- Your task -
Using the data below, reproduce exactly the lines from the line with "The image size is (1568, 730)." to the line with "Given: Open the", both included; pictures must be dropped.

- The records -
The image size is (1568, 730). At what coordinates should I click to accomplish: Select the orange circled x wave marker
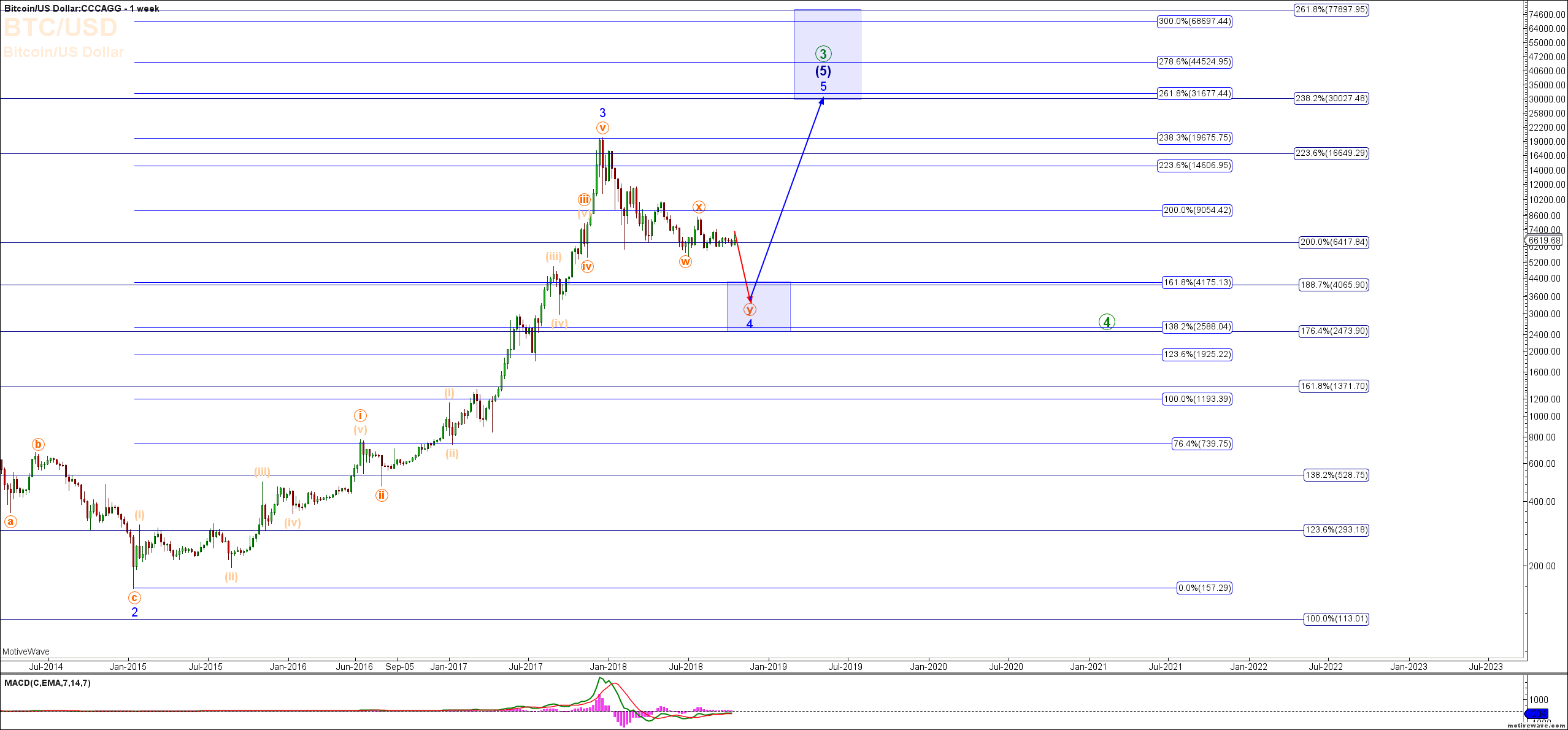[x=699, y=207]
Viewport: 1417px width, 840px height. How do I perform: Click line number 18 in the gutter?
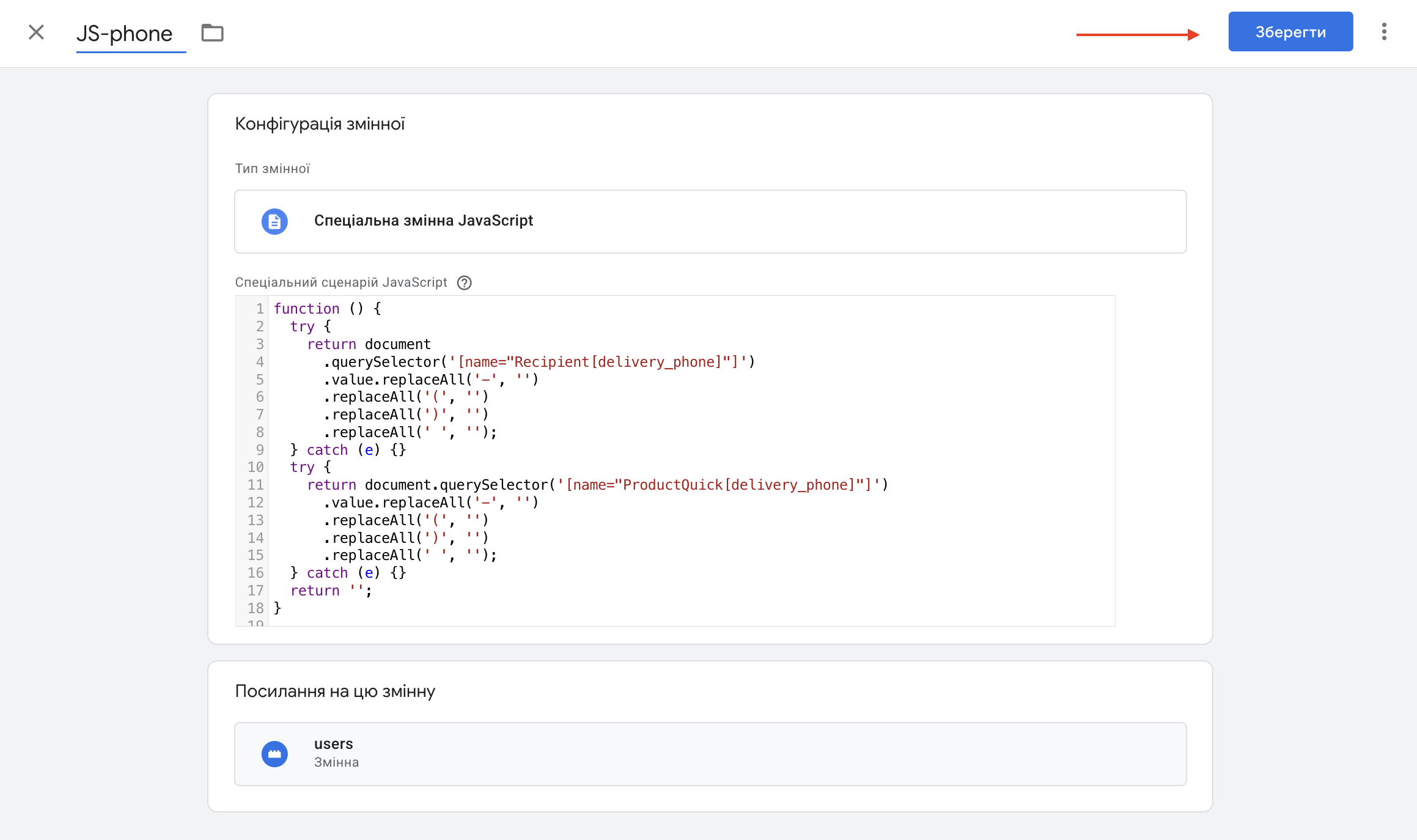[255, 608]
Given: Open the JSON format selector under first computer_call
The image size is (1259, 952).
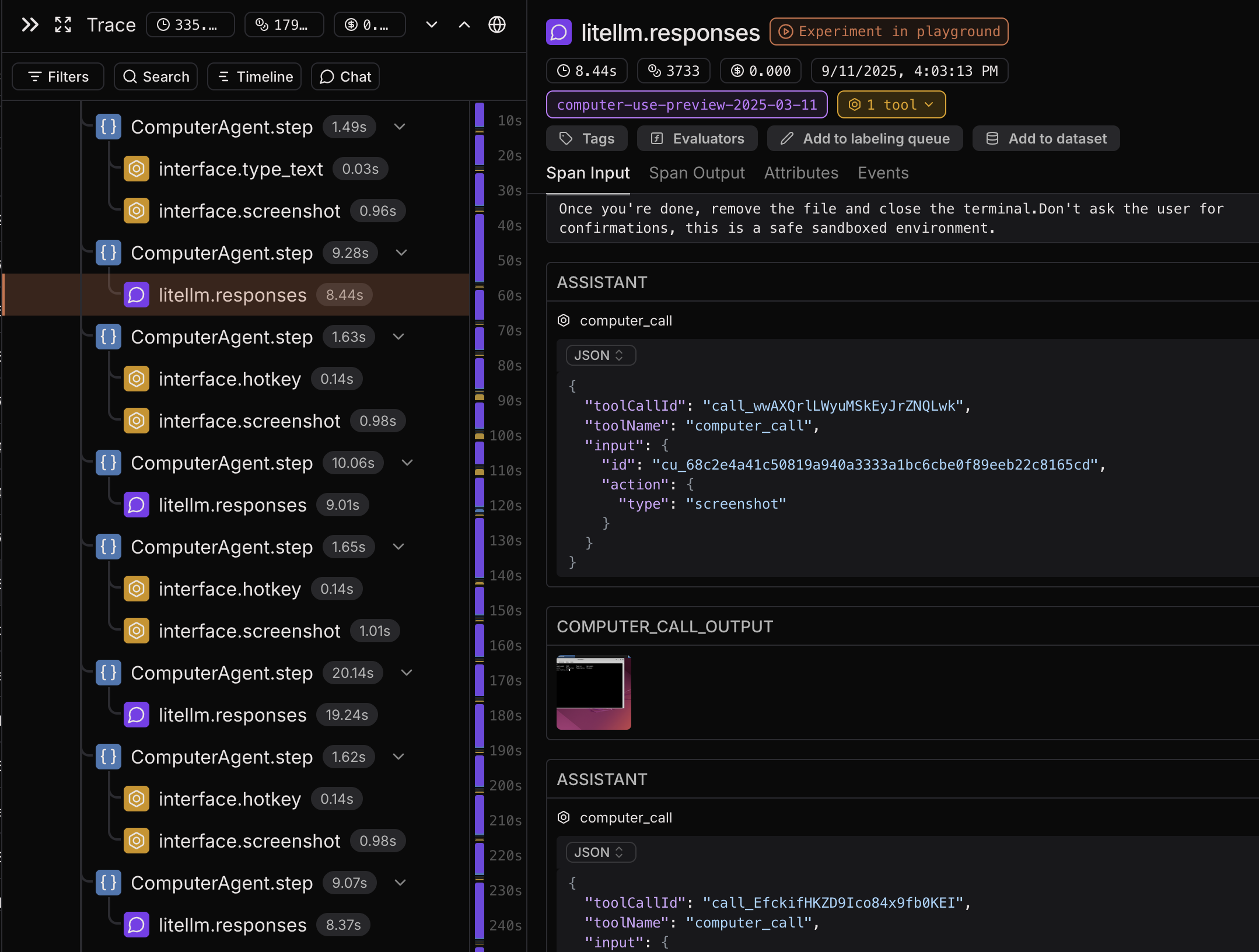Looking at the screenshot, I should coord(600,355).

==

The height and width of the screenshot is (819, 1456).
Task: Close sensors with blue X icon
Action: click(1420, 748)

- Task result -
The image size is (1568, 730). At what coordinates should I click to accomplish: Select the orange circled x wave marker
[x=699, y=207]
Viewport: 1417px width, 840px height. How do I perform: Click line number 18 in the gutter?
[255, 608]
Given: Open the JSON format selector under first computer_call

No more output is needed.